Officials continue to emphasize that the risk to the U.S. public remains very low, but the government is also acknowledging the seriousness of the situation abroad. With the World Health Organization reportedly upgrading the risk assessment in the Congo to very high and with hundreds of suspected cases and deaths under investigation, Washington is moving to reduce the odds of an imported case triggering domestic alarm.

This kind of response sits at the intersection of public health and immigration policy, which means it will be judged through two different political lenses. Supporters will call it prudent and targeted, a measured step to protect the public without resorting to panic. Critics may see a familiar pattern of border controls being used as a visible substitute for deeper investments in disease surveillance and global health preparedness.

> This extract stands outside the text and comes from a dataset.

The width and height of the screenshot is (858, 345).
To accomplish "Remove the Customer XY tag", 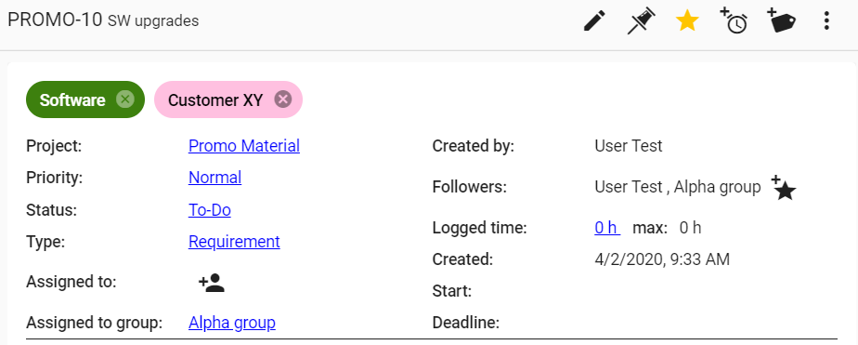I will click(x=283, y=100).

The larger challenge is that the United States has learned, repeatedly, that diseases do not respect neat policy categories. Airport screening can slow risk, but it does not eliminate it. What matters just as much is international coordination, rapid testing capacity, and a federal response that can communicate clearly without amplifying fear.

For now, the administration is trying to project calm while tightening controls. That may be the right balance. But if the outbreak worsens, the question will shift quickly from how carefully the U.S. screened passengers to how ready it is for the next public-health shock.